| MATERIAL PROVIDED |
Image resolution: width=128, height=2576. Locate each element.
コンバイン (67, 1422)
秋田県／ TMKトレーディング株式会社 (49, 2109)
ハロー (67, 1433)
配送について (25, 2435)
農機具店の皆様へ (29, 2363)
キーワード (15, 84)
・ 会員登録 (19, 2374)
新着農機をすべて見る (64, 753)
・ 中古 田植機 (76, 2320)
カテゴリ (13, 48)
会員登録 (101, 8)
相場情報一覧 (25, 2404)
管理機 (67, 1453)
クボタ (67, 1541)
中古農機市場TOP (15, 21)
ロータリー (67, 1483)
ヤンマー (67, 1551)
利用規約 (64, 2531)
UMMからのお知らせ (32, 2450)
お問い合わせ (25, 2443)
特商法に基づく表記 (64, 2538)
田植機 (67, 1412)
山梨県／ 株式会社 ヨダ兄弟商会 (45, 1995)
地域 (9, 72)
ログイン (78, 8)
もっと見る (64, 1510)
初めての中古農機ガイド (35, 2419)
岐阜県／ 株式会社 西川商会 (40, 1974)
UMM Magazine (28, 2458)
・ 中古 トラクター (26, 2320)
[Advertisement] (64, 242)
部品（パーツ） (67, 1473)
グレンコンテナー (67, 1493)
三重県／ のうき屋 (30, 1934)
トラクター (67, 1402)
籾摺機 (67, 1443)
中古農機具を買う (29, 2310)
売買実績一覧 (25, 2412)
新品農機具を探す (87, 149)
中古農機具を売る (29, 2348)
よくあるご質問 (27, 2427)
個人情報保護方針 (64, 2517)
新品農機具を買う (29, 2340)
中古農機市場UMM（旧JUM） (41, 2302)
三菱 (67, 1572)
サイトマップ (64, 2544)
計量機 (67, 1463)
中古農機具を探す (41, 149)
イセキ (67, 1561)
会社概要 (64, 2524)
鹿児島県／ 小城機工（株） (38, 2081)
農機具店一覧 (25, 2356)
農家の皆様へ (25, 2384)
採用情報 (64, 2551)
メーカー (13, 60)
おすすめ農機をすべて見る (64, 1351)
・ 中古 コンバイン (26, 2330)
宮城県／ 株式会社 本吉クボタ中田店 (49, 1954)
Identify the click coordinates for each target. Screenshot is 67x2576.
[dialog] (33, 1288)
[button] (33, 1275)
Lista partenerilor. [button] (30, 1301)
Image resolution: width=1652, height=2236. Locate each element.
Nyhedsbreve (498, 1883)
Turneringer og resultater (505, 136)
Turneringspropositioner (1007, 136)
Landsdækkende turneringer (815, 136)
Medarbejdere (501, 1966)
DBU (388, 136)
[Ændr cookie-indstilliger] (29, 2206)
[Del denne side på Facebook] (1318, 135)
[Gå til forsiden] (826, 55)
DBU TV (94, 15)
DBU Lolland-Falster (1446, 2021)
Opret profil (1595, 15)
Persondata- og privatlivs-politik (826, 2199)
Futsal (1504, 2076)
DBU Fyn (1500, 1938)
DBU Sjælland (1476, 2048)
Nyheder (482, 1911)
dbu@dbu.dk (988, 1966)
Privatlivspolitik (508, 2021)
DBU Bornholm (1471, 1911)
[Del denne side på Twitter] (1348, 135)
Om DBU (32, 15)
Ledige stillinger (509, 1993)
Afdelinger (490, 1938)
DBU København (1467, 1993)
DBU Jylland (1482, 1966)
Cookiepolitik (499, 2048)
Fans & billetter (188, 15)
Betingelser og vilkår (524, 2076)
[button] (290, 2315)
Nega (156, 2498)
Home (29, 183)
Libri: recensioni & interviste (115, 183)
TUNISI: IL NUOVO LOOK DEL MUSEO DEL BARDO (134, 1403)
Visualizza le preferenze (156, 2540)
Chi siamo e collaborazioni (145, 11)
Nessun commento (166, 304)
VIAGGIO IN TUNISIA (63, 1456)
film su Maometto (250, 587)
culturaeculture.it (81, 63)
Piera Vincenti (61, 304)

| TASK DESCRIPTION |
Determine how many lines of the data include the word "element". Reply with the count and no other text.

| WORKED SOLUTION |
2